Menurut sejarawan Bima, M. Hilir Ismail, keberadaan rimpu juga tak lepas dari upaya pemerintah (masa Sultan Nuruddin) untuk memanfaatkan kain sarung atau kain tenun Bima yang sudah lama dikenal bahkan menjadi komoditi perdagangan dunia yang sangat laris sekitar abad 13 lampau. Sebab, pada masa itu, dou mbojo memanfaatkan melimpahnya tanaman kapas untuk dijadikan kain tenun yang menjadi komoditi perdagangan yang terjual hingga ke negeri Cina. Sejak saat itu, semua wanita yang sudah akil baliq diwajibkan memakai rimpu apabila hendak bepergian meninggalkan rumah dan keluarganya untuk sesuatu urusan. Kalau tidak, berarti sudah melanggar hukum agama dan adat pada saat itu. “Hukumannya lebih kepada hukuman moral. Orang yang melanggar dengan sendirinya akan merasa malu”, ujarnya.
Keterangan Hilir diperkuat lagi oleh Nur Farhaty Ghani, dari Forum Perempuan (ForPuan) Bima. Menurutnya, rimpu merupakan bagian dari identitas wanita Bima pada masa Islam baru berkembang di Bima. “Zaman dulu, wanita Bima dengan bangga memakai rimpu untuk menunjukkan ke khalayak bahwa mereka sudah bisa menenun dan kain yang mereka gunakan adalah hasil karya sendiri,” paparnya. Menurutnya, memakai rimpu pada masa itu semacam show (pertunjukan). “Ini loh kain hasil tenun saya. Saya sudah bisa menenun,” contohnya.
Keeratan hubungan rimpu dengan perkembangan islam pada masa itu tampak jelas. Dari keterangan pelaku sejarah, wanita Bima yang hidup pada masa itu memandang tersingkapnya aurat mereka sebagai aib. Siapapun lelaki baik sengaja atau tidak melihat aurat mereka, pria tersebut wajib menikahinya. “Dengan tersingkapnya betis saja, wanita zaman dulu sudah merasa malu dan segera minta nikah. Mereka menganggapitu sebagai bentuk pelecehan (aib) terhadap wanita,” paparnya.

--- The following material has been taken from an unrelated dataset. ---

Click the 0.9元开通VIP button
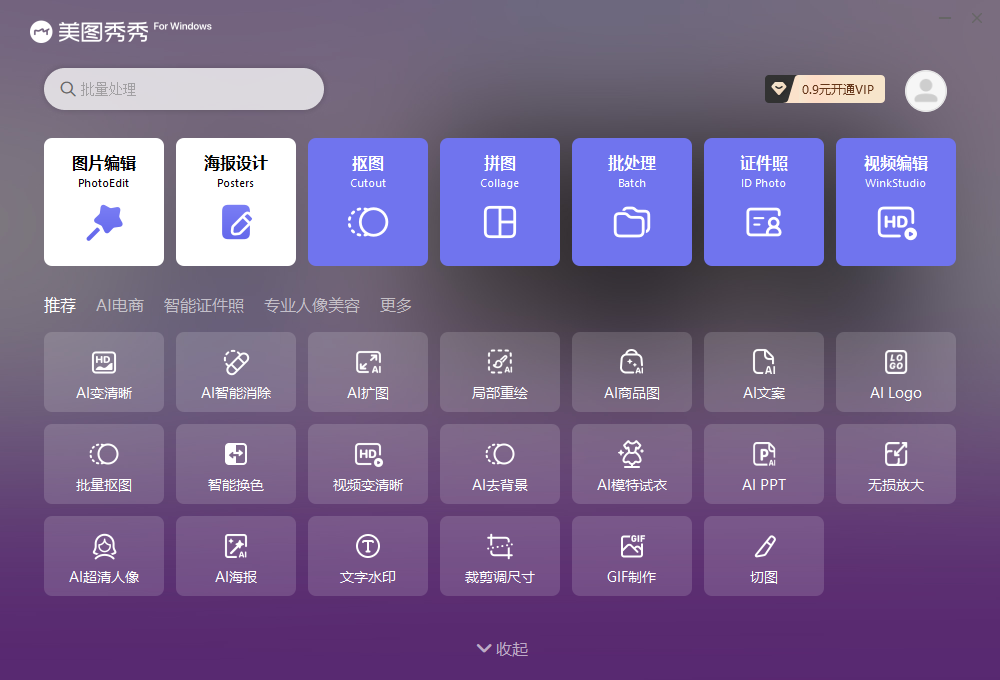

Rimpu merupakan busana yang terbuat dari dua lembar sarung yang bertujuan untuk menutup seluruh bagian tubuh. Satu lembar untuk mernutup kepala, satu lembar lagi sebagai pengganti rok. Sesuai penggunaannya, rimpu bagi kaum wanita di Bima dibedakan sesuai status. Bagi gadis, memakai rimpu mpida—yang artinya seluruh anggota badan terselubung kain sarung dan hanya mata yang dibiarkan terbuka. Ini sama saja dengan penggunaan cadar pada kaum wanita muslim. Caranya, sarung yang ada dililit mengikuti arah kepala dan muka kemudian menyisakan ruang terbuka pada bagian mata. Sedangkan bagi kaum wanita yang telah bersuami memakai rimpu colo. Dimana bagian muka semua terbuka. Caranya pun hampir sama. Sedangkan untuk membuat rok, sarung yang ada cukup dililitkan pada bagian perut dan membentuknya seperti rok dan kemudian mentangkupkan pada bagian kanan dan kiri pinggang.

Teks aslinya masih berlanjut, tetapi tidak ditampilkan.